In the end, I'm glad I took the month off. It convinced me that I don't rely on the internet to have a meaningful life (in fact, some dimensions of my life grew away from the computer), and it reminded me that I always have control over my relationship with new technology. Everyone should have that feeling.

Thursday, April 9, 2009

Neither good nor bad

"We offer two basic morals. The first is that information technology is inherently neither good nor bad—it can be used for good or ill, to free us or to shackle us. Second, new technology brings social change, and change comes with both risks and opportunities. All of us, and all of our public agencies and private institutions, have a say in whether technology will be used for good or ill and whether we will fall prey to its risks or prosper from the opportunities it creates."
from Blown to Bits by Hal Abelson, Ken Ledeen, and Harry Lewis

I completely agree with this sentiment, and I think it sums up what we've talked about here in HONR229F. A lot of our class discussions revolve around whether new technologies invade our privacy and provide information overload, or make our lives better and simply replace already-existing forms of communication. It's tempting to assign qualities of "good" or "bad" to the internet, as any kind of revolution topples the old forms in favor of the new. But I think it's a temptation we should avoid, because regardless of what we think of them, new technologies inevitably overtake the old. This is the competitive principle we've built our society on -- if someone has an idea for something better than what exists, we should embrace it and allow that idea to grow. Trying to assess the "opportunities" themselves is wrong, not to mention impossible.

Check your understanding:
1. Answer these questions about the blog post:
(a) How long a break did the writer take?
(b) What book is the quoted passage from?
(c) What class does the writer name?
2. Retype the section of the blog post starting at "In the end, I'm" and ending at "have that feeling.".
You won't need the listing that comes after this blog post.

Supplied entries:
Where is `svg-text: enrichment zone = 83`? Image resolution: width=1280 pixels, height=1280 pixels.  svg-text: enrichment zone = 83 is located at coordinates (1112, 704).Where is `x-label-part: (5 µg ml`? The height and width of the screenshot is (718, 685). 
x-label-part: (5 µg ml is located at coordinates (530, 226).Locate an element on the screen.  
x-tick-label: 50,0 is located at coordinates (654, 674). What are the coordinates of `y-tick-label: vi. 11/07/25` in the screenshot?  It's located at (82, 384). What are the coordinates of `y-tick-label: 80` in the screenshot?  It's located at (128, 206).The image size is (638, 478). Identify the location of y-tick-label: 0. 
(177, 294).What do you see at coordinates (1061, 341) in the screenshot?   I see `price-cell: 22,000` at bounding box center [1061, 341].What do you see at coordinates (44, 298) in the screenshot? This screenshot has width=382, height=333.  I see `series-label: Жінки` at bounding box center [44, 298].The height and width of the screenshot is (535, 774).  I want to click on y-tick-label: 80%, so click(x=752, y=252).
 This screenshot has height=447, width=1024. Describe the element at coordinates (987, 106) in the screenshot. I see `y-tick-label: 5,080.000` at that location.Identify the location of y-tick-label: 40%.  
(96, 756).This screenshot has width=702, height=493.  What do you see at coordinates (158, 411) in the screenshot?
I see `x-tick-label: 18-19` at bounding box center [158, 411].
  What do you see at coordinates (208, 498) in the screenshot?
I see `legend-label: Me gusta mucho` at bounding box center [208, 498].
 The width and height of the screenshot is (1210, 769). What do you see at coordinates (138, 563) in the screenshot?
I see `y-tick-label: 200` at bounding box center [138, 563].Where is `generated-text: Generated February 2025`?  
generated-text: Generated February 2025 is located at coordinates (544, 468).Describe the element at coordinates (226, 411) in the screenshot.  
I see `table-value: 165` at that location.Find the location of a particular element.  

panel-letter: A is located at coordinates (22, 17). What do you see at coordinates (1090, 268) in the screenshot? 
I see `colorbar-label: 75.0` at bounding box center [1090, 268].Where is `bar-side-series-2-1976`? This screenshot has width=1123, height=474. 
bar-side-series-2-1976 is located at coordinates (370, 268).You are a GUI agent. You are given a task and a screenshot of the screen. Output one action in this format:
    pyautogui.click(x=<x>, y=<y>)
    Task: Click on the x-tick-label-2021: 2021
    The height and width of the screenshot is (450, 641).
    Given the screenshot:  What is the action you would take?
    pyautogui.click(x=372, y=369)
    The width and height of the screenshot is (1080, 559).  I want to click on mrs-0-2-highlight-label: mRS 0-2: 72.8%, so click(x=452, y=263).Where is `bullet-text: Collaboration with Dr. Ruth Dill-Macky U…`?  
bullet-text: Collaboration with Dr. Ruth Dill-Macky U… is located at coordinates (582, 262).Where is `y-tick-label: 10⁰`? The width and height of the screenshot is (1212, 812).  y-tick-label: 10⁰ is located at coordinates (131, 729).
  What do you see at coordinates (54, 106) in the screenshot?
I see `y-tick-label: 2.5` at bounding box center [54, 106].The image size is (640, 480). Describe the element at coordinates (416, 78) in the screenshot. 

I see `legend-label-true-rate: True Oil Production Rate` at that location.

Outputs for the tasks:
1.
(a) A month.
(b) Blown to Bits.
(c) HONR229F.

2.
In the end, I'm glad I took the month off. It convinced me that I don't rely on the internet to have a meaningful life (in fact, some dimensions of my life grew away from the computer), and it reminded me that I always have control over my relationship with new technology. Everyone should have that feeling.